Beim Lernen bildet das Gehirn neue Verbindungen und ändert die Gewichtungen der Neuronen. Hierbei bedeutet „selbstorganisierend“ dass es Gehirnvorgänge sind, aus denen sich die Funktionalität dieses Umbaus (Plastizität) ergeben.
Träume spielen dabei (aus meiner Sicht) eine gewichtige Rolle, sozusagen das „Ausprobieren des Umbaus“.
ThomasM hat geschrieben:Es erklärt auch nicht, wie Entscheidungen zustande kommen
Man muss hierbei zwei „Anteile“ unterscheiden:
1.
Die eigentliche Handlung der Entscheidung ist für ein Schaltwerk trivial, denn es macht sozusagen nicht anderes, als dass an jedem Knotenpunkt eine Entscheidung getroffen wird.
2.
Das tatsächliche Ablaufen einer Entscheidung mit anderen Vorgängen zu koordinieren. Hierbei spielt (so vermute ich) das „Verstehen“ eine zentrale Rolle, d.h. für den „zentralen Herzschlagablauf der Bedeutungszusammenhänge“ (das Verstehen) muss das Stattfinden der „Neuronal-Entscheidung“ in einen systemweiten Kontext gebracht werden.
Wie die Forscher herausgefunden haben, gibt es die 200ms-Grenze des „Point-Of-No-Return“, d.h. in dieser Zeit
müssen Schaltabläufe stattfinden, ohne dass es zu einer eingreifenden Anpassung kommen kann.
Hier würde ich das Aufbereiten der „Neuronal-Entscheidung“ ins „Verstehen“ ansetzen.
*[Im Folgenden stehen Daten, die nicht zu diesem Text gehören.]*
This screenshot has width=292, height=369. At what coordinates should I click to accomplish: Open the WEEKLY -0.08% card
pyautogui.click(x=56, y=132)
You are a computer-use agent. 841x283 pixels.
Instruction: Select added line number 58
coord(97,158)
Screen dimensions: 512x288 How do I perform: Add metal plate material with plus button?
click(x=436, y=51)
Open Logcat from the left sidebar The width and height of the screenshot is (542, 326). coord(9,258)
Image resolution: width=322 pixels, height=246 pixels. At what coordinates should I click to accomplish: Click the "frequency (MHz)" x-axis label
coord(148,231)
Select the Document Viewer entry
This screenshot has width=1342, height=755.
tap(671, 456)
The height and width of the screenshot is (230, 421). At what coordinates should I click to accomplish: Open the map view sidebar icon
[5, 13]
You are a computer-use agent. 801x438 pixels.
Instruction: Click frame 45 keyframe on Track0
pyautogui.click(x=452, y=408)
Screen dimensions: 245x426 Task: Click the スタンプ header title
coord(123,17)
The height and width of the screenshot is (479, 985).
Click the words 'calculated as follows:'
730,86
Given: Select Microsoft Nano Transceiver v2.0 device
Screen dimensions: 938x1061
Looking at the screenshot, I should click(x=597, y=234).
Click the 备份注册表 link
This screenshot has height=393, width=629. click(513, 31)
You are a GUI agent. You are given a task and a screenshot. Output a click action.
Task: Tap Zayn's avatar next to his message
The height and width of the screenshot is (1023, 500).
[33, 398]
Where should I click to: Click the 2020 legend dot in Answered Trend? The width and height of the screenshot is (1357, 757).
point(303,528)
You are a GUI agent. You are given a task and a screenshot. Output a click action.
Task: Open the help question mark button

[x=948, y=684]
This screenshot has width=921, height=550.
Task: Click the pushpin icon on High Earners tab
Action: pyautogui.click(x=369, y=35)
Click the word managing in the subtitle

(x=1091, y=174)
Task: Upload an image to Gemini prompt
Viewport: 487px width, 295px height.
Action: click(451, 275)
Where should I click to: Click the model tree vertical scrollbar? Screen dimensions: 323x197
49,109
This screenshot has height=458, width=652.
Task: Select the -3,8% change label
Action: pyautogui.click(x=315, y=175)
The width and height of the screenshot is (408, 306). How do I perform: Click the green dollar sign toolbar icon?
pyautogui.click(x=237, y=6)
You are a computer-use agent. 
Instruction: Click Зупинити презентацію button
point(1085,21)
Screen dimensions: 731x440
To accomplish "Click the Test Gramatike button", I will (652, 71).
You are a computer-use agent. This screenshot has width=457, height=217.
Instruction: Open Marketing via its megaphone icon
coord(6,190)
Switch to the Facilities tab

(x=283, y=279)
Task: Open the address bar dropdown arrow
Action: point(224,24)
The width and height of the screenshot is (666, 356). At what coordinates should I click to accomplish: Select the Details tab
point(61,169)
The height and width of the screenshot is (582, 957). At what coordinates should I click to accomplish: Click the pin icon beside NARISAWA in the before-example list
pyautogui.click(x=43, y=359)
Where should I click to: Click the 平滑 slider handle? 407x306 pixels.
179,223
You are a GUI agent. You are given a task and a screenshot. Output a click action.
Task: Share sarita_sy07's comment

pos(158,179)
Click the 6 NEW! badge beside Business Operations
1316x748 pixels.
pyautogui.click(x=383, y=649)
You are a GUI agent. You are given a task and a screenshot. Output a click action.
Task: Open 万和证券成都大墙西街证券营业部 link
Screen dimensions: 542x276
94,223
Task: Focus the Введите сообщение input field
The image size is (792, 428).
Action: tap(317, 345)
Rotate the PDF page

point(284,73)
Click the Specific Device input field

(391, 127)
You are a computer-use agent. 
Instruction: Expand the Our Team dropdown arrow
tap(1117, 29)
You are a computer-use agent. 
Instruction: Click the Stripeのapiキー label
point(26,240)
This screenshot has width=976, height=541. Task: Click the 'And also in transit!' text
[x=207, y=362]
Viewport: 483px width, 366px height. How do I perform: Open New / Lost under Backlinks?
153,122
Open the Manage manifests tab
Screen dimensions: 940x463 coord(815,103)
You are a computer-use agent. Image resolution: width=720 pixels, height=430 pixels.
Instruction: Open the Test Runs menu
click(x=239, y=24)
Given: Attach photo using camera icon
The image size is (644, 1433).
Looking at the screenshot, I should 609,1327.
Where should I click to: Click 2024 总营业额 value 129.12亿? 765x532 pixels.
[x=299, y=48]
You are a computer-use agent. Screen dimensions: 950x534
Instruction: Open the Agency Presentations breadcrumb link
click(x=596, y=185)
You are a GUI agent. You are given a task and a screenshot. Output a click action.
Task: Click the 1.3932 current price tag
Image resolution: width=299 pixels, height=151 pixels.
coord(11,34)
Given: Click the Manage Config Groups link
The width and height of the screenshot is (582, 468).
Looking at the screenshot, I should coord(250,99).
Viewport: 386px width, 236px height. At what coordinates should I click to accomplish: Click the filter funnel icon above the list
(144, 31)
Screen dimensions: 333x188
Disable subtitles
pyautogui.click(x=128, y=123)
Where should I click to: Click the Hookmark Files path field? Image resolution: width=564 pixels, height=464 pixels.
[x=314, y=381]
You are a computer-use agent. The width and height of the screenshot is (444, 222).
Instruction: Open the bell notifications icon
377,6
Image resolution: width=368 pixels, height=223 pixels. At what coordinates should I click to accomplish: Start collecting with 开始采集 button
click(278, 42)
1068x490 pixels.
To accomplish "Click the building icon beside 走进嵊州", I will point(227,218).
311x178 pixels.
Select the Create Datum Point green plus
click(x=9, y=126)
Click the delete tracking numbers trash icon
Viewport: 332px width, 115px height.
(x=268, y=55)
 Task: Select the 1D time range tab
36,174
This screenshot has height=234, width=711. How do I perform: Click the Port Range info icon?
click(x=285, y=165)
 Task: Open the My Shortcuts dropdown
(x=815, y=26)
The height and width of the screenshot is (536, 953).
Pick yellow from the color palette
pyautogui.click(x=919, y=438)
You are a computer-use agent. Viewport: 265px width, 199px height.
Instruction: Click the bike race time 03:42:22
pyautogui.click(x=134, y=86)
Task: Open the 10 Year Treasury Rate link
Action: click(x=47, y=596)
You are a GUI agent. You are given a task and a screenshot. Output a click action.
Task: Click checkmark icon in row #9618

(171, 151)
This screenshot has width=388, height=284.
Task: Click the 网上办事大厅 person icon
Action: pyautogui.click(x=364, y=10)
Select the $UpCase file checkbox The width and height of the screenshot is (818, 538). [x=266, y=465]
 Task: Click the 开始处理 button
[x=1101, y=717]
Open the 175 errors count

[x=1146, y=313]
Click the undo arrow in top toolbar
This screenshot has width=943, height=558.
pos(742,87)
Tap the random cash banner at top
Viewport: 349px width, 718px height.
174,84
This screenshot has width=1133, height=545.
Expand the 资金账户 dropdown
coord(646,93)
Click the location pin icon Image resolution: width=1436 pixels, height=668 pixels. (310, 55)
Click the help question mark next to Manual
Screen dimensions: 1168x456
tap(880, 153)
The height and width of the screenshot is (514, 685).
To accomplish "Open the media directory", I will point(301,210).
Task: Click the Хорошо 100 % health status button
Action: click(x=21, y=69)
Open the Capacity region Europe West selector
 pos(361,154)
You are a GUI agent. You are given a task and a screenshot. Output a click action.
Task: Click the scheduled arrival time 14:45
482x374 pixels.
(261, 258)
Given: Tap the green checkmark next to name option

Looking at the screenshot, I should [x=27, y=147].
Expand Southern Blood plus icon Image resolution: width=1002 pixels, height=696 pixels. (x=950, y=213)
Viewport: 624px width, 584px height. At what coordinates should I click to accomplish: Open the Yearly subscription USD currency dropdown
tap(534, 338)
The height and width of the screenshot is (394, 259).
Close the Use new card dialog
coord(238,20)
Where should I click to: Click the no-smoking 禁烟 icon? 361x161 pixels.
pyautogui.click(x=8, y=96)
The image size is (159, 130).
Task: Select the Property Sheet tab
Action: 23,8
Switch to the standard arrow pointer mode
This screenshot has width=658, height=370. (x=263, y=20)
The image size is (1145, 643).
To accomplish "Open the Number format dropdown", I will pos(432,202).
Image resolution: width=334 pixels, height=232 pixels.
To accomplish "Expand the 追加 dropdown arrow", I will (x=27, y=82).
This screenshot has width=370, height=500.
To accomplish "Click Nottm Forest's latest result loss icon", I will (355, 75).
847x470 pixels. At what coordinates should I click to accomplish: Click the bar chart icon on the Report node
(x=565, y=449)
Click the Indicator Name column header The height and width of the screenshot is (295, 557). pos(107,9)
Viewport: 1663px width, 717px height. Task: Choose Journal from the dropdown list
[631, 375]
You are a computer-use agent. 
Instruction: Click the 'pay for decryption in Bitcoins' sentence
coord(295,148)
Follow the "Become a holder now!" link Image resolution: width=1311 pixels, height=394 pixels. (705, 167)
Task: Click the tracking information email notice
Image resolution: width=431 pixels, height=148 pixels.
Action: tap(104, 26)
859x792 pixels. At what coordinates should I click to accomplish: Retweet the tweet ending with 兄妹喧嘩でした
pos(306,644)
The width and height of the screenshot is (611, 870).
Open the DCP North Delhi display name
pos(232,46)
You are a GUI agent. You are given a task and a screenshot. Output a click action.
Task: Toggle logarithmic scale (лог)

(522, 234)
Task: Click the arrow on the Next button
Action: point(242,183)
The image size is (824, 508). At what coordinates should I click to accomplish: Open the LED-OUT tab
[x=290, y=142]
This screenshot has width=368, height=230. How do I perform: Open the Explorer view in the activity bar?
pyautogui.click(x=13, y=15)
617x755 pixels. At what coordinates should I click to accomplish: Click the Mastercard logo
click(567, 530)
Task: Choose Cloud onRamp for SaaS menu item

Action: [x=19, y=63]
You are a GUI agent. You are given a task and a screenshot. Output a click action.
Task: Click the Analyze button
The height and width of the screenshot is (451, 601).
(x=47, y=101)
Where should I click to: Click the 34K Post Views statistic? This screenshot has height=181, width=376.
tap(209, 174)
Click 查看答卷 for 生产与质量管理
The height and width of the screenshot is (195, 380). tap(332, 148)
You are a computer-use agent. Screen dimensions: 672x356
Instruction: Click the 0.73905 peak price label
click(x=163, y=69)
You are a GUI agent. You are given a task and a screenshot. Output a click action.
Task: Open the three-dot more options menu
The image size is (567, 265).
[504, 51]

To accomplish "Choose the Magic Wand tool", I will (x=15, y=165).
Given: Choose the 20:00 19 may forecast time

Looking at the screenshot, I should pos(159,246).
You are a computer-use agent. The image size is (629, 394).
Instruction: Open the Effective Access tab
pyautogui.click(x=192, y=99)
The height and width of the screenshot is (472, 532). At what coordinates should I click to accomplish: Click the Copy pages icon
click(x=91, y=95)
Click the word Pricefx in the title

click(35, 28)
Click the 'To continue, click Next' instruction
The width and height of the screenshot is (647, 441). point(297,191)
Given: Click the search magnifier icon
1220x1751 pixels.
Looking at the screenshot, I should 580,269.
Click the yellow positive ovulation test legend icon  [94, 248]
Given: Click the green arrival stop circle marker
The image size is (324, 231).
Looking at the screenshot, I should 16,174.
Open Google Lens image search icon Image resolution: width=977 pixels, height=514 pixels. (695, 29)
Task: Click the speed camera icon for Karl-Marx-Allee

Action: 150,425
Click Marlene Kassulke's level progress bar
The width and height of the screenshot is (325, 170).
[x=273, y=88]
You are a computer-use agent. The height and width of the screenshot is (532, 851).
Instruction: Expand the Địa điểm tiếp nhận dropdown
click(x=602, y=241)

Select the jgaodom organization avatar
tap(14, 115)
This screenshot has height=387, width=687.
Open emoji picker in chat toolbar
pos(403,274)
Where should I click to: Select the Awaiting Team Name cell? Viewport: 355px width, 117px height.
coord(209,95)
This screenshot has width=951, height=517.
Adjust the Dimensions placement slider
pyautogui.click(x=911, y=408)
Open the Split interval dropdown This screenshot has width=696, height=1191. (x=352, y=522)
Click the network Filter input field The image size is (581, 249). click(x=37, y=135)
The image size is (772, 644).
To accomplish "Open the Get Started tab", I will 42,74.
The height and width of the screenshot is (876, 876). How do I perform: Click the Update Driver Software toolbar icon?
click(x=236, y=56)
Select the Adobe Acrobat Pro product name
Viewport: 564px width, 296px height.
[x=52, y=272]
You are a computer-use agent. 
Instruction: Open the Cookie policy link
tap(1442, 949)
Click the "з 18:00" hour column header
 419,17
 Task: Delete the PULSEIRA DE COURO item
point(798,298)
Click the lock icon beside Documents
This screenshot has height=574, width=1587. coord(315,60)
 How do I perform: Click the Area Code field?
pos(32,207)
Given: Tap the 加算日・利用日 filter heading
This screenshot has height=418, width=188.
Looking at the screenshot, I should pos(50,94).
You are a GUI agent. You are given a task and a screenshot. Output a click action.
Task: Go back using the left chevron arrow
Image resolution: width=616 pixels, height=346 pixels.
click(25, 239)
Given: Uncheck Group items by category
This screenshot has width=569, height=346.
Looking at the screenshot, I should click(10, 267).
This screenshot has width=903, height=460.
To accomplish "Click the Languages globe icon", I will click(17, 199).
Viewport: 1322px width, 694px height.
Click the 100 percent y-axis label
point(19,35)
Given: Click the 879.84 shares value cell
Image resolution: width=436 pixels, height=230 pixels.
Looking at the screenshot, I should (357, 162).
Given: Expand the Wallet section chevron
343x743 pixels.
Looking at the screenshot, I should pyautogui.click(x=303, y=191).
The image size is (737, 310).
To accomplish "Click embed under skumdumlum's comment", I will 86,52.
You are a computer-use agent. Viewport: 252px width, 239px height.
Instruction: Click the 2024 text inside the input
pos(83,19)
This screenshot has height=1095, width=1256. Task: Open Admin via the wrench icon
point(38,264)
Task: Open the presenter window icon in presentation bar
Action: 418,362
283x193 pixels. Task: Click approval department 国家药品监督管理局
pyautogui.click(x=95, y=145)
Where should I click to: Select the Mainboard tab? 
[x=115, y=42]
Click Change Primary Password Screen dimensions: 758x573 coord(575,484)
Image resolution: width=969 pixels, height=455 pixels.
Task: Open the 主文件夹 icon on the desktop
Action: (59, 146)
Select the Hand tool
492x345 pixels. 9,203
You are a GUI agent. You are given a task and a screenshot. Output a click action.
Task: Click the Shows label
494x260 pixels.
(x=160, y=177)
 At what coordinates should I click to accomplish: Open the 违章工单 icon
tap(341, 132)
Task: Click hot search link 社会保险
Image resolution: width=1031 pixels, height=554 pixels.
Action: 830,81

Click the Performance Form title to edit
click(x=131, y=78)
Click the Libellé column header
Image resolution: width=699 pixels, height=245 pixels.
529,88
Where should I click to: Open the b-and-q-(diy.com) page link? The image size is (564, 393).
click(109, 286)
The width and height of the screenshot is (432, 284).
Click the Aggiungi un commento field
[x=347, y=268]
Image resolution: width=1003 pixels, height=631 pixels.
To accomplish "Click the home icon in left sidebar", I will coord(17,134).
ThomasM hat geschrieben:Aus Erfahrung wissen wir, dass es trainierte, automatisierte Bewegungsabläufe gibt, gerade im Sport sind die ziemlich wichtig. Das ist so etwas, wie Berechnung, eine Funktion wird aufgerufen.
Bei den automatisierten Abläufen sprichst du also durchaus von „Berechnung“.
OK, wo im Gehirn soll die Grenze verlaufen, zumal „bewusste Abläufe“ mit der Zeit automatisiert werden und das Gehirn einheitlich aus Neuronen und Verschaltungen aufgebaut ist?
ThomasM hat geschrieben:Aber die Mehrheit der Entscheidungen sind nicht dieser Art. Was triggert sie? Wie kommen sie zustande?
Tatsächlich?
Was, wenn das gar nicht stimmt, wenn es einheitlich
nur Berechnungen gibt, aber bestimmte Vorgänge auf Grund von Bewertungsmechanismen, in einen systemweiten Abgleich/Kontrolle (das Verstehen) eingebunden werden?